When the data is initialized on the integration side, it is generally necessary to load all the data from the data source side, when the whole amount of extraction is needed. Full-volume extraction is similar to data migration or data replication, which extracts the data from a table or view in the data source from the database, and then makes subsequent transformations and loading operations. Full-volume extraction can be done using data replication, import or backup, the implementation mechanism is relatively simple. After the full-volume extraction is complete, the subsequent extraction operation simply extracts the data that has been added or modified in the table since the last extraction, which is the incremental extraction.

In a database repository, whether it is a full-scale or incremental extraction, extraction is typically done by data warehousing tools such as Oracle's OWB,SQL server's Integration Services and professional ETL business products Informatica Powvrcenter and so on. If your business has a limited budget, you can also consider using Open source project Pentaho. These tools have a special feature, that is, they do not implement a specific incremental extraction mechanism, after they complete the full-scale extraction, the user can be customized by the way of scheduling tasks to extract the current period from the source system to generate incremental data, but as to how these incremental data generated, the tool does not There are features that provide automatic generation of incremental data. Therefore, the production mechanism of incremental data in ETL process is a problem that needs to be researched and chosen by users.

2 incremental extraction mechanism

To achieve incremental extraction, the key is how to capture the changed data accurately and quickly. The excellent incremental extraction mechanism requires ETL to accurately capture the change data in the business system at a certain frequency, while not causing too much pressure on the business system and affecting the existing business. The design of the incremental extraction is more complicated than the whole-volume extraction, and there is a kind of ETL design idea that automatically transforms the whole-amount extraction process into the incremental extraction process, if the change data must be captured, and the method of capturing change data commonly used in incremental data extraction is as follows:

2.1 trigger mode

The trigger mode is an incremental extraction mechanism commonly adopted. The method is based on the extraction requirements, on the source table to be extracted to insert, modify, delete 3 triggers, whenever the data in the source table changes, the corresponding trigger will change the data to a Delta log table, ETL incremental extraction is from the Delta Log table instead of directly in the source table to extract data, At the same time, the extracted data in the Delta Log table is marked or deleted in time.
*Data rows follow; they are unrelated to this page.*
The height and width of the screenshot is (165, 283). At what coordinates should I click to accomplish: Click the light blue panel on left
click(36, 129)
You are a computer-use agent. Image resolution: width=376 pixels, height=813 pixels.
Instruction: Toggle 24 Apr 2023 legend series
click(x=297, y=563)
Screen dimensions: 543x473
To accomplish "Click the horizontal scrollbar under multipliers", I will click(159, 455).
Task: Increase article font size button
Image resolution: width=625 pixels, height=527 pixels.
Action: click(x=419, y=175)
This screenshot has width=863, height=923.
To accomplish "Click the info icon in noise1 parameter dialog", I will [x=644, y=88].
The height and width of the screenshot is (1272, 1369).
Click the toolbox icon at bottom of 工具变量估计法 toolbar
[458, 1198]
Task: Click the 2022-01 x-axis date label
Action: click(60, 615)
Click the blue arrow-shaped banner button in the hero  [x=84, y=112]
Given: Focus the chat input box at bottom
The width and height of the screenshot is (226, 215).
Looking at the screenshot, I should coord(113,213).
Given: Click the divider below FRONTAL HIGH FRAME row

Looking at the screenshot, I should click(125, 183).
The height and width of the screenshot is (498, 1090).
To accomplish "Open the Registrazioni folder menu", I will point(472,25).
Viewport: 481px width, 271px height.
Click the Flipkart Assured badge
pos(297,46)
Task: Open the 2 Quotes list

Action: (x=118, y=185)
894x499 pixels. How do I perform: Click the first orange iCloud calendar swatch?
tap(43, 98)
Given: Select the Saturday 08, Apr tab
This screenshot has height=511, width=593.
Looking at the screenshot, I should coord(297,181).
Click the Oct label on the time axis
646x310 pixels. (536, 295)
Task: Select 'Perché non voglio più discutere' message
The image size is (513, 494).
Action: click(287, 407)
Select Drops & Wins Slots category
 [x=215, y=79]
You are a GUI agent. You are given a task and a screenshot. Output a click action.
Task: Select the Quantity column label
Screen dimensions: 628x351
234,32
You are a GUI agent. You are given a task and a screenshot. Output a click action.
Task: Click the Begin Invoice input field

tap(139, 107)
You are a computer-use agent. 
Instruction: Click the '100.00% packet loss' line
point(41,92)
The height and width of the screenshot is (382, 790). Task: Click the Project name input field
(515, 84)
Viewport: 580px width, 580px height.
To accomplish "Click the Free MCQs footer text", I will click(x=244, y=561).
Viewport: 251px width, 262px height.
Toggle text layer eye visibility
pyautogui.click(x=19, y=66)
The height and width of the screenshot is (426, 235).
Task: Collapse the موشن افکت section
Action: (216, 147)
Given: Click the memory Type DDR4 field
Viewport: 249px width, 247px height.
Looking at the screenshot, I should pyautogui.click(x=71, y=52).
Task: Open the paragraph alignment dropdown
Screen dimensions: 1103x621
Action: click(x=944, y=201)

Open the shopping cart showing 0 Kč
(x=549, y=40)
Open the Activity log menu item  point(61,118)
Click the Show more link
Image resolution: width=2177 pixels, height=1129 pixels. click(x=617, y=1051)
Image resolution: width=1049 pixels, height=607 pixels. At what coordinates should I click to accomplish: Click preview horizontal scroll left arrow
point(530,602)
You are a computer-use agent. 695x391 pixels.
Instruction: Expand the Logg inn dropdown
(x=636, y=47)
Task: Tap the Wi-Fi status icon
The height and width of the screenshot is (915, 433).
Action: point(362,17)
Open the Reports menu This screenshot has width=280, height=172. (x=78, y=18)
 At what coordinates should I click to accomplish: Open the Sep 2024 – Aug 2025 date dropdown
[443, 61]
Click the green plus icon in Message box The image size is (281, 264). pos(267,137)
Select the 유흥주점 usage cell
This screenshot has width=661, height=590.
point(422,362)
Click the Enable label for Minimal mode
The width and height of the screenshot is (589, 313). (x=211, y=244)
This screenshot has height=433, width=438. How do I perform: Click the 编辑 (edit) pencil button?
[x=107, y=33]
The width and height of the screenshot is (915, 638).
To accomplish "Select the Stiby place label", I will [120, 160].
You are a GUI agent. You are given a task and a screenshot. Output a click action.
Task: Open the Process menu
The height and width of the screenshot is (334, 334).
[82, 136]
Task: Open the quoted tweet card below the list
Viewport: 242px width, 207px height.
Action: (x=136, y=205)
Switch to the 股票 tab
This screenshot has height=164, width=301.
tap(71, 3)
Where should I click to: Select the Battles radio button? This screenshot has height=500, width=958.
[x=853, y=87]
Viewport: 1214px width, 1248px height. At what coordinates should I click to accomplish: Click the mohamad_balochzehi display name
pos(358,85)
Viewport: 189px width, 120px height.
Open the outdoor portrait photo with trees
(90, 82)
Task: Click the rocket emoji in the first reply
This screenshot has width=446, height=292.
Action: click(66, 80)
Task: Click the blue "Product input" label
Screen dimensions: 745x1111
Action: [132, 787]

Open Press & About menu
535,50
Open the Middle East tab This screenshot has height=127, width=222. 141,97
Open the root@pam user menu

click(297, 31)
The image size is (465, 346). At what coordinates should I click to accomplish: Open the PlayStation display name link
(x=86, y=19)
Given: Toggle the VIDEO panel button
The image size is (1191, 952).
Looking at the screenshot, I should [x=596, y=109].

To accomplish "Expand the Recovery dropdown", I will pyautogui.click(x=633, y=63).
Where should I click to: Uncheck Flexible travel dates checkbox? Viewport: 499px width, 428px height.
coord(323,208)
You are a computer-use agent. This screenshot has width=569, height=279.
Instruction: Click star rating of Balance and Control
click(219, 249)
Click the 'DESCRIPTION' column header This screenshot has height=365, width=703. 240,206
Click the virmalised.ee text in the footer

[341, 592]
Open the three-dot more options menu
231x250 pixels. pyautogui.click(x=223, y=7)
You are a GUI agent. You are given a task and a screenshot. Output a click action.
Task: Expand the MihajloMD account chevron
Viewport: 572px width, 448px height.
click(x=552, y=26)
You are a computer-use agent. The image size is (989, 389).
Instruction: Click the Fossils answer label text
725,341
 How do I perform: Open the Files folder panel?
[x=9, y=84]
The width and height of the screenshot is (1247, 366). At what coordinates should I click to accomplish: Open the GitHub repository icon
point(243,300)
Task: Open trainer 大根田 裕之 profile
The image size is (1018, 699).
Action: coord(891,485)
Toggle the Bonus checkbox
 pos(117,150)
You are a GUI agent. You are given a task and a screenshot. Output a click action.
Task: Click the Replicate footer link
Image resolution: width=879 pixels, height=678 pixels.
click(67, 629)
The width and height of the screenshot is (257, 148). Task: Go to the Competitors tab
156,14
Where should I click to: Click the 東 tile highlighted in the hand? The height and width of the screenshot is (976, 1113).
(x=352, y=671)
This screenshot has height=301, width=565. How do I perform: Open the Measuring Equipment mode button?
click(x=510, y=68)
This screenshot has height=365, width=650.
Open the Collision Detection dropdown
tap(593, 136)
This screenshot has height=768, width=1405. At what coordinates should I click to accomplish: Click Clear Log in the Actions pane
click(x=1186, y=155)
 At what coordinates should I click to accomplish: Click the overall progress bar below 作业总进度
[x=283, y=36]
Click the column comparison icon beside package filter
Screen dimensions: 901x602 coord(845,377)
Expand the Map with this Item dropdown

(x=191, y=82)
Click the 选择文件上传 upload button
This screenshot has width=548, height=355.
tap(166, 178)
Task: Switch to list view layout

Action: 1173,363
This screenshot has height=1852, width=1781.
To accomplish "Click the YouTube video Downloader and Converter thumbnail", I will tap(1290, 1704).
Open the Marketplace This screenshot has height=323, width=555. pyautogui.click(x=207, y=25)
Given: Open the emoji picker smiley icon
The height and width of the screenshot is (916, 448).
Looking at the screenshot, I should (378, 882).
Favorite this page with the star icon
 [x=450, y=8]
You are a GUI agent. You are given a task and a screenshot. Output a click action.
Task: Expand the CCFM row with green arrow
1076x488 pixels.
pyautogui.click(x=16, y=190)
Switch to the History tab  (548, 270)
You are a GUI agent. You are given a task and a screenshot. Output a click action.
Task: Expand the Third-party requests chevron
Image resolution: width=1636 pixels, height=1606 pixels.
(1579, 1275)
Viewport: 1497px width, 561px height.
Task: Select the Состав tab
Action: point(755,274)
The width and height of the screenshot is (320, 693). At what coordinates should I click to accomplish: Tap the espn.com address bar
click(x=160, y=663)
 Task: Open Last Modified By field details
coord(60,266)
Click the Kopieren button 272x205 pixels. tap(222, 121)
For simplicity, the incremental log table does not typically store all the field information for the delta data, but only the source table name, the updated keyword value, and the update operation type (INSERT, update, or delete), the ETL incremental extraction process first based on the source table name and the updated keyword value. The corresponding complete record is extracted from the source table, and the target table is processed accordingly according to the type of update operation.

For example, for a database with a source table of Oracle type, the process of incremental data capture by means of a trigger is as follows:

(1) Create an incremental log table DML log:

CREATE TABLE Dml_log (

ID Number primary key,--self-increment primary key

TABLE_NAME VARCHAR2 (200),--source table name

RECORD_ID primary key value for number,--source table increment record

Dml_type CHAR (1),--increment type, i means new; u means update; d means delete

EXECUTE Date Date--Occurrence time

);

(2) Create a sequence seq_dml_log for Dml_log so that the trigger writes the Delta Log table when the ID value is generated.

(3) For each table you want to listen to, create a trigger, such as creating a trigger on the table test as follows:

Create or replace trigger T before INSERT or UPDATE or DELETE on T for each row

DECLARE I_dml_type varchar2 (1);

Begin

If INSERTING then l_dml type:= ' I ';

elsif UPDATING then i_dml_type:= ' U ';

elsif DELETING then l_dml_type:= ' D ';

End If;

If DELETING Then

Insert into Dml_log (Id,table_name,record_id,execute_date,dml_type)

VALUES (seq_dml_log.nextval, ' Test ',: old.id,sysdate,l_dml_type);

Else

Insert into Dml_log (Id,table_name,record_id,execute_date,dml_type)

VALUES (seq_dml_log.nextval, ' Test ',: new.id,sysdate,l_dml_type);

End If;

End

In this way, all DML operations on table T are recorded in the Delta Log table Dml_log, noting that the Delta Log table does not fully record the delta data itself, only the source of the incremental data is recorded. When you make an incremental ETL, you only need to reverse the source table to get real incremental data based on the record in the Delta log table.

2.2 time stamp mode

When the timestamp method refers to incremental extraction, the extraction process determines which data to extract by comparing the system time with the value of the timestamp field of the source table. This approach requires adding a timestamp field to the source table and modifying the value of the timestamp field while updating the table data in the system.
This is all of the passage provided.